TASK DESCRIPTION: Return the listing below line for line, with no changes.

DATA SUPPLIED:
(begin)

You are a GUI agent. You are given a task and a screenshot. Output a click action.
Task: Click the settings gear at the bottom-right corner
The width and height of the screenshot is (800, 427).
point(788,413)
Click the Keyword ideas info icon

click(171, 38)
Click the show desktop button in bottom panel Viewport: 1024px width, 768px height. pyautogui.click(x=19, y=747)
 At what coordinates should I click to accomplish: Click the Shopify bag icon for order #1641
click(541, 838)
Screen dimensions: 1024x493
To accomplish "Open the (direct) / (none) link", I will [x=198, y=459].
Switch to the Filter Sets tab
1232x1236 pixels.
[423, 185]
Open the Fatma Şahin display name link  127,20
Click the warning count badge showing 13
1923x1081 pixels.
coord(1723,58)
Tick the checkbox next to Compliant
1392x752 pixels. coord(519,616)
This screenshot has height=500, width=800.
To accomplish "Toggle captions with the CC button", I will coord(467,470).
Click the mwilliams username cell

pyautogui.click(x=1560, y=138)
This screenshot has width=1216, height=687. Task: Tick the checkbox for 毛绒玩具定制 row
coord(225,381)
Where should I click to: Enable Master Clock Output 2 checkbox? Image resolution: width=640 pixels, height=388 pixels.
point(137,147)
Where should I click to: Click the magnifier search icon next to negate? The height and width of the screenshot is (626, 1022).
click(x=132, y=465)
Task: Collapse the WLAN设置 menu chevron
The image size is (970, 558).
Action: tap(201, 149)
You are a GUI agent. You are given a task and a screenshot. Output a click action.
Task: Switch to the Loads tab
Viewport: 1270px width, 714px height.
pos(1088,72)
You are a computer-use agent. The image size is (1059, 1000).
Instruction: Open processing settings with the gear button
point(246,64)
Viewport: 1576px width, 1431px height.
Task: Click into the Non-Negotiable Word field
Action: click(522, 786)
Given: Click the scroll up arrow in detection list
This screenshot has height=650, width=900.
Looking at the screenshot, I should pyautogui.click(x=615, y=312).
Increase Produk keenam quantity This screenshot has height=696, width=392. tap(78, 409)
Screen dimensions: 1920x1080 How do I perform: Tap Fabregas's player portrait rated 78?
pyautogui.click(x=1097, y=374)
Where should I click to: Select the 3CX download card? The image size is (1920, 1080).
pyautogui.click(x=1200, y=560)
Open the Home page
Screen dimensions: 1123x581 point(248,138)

(end)

RESULT:
You are a GUI agent. You are given a task and a screenshot. Output a click action.
Task: Click the settings gear at the bottom-right corner
The width and height of the screenshot is (800, 427).
point(788,413)
Click the Keyword ideas info icon

click(171, 38)
Click the show desktop button in bottom panel Viewport: 1024px width, 768px height. pyautogui.click(x=19, y=747)
 At what coordinates should I click to accomplish: Click the Shopify bag icon for order #1641
click(541, 838)
Screen dimensions: 1024x493
To accomplish "Open the (direct) / (none) link", I will [x=198, y=459].
Switch to the Filter Sets tab
1232x1236 pixels.
[423, 185]
Open the Fatma Şahin display name link  127,20
Click the warning count badge showing 13
1923x1081 pixels.
coord(1723,58)
Tick the checkbox next to Compliant
1392x752 pixels. coord(519,616)
This screenshot has height=500, width=800.
To accomplish "Toggle captions with the CC button", I will coord(467,470).
Click the mwilliams username cell

pyautogui.click(x=1560, y=138)
This screenshot has width=1216, height=687. Task: Tick the checkbox for 毛绒玩具定制 row
coord(225,381)
Where should I click to: Enable Master Clock Output 2 checkbox? Image resolution: width=640 pixels, height=388 pixels.
point(137,147)
Where should I click to: Click the magnifier search icon next to negate? The height and width of the screenshot is (626, 1022).
click(x=132, y=465)
Task: Collapse the WLAN设置 menu chevron
The image size is (970, 558).
Action: tap(201, 149)
You are a GUI agent. You are given a task and a screenshot. Output a click action.
Task: Switch to the Loads tab
Viewport: 1270px width, 714px height.
pos(1088,72)
You are a computer-use agent. The image size is (1059, 1000).
Instruction: Open processing settings with the gear button
point(246,64)
Viewport: 1576px width, 1431px height.
Task: Click into the Non-Negotiable Word field
Action: click(522, 786)
Given: Click the scroll up arrow in detection list
This screenshot has height=650, width=900.
Looking at the screenshot, I should pyautogui.click(x=615, y=312).
Increase Produk keenam quantity This screenshot has height=696, width=392. tap(78, 409)
Screen dimensions: 1920x1080 How do I perform: Tap Fabregas's player portrait rated 78?
pyautogui.click(x=1097, y=374)
Where should I click to: Select the 3CX download card? The image size is (1920, 1080).
pyautogui.click(x=1200, y=560)
Open the Home page
Screen dimensions: 1123x581 point(248,138)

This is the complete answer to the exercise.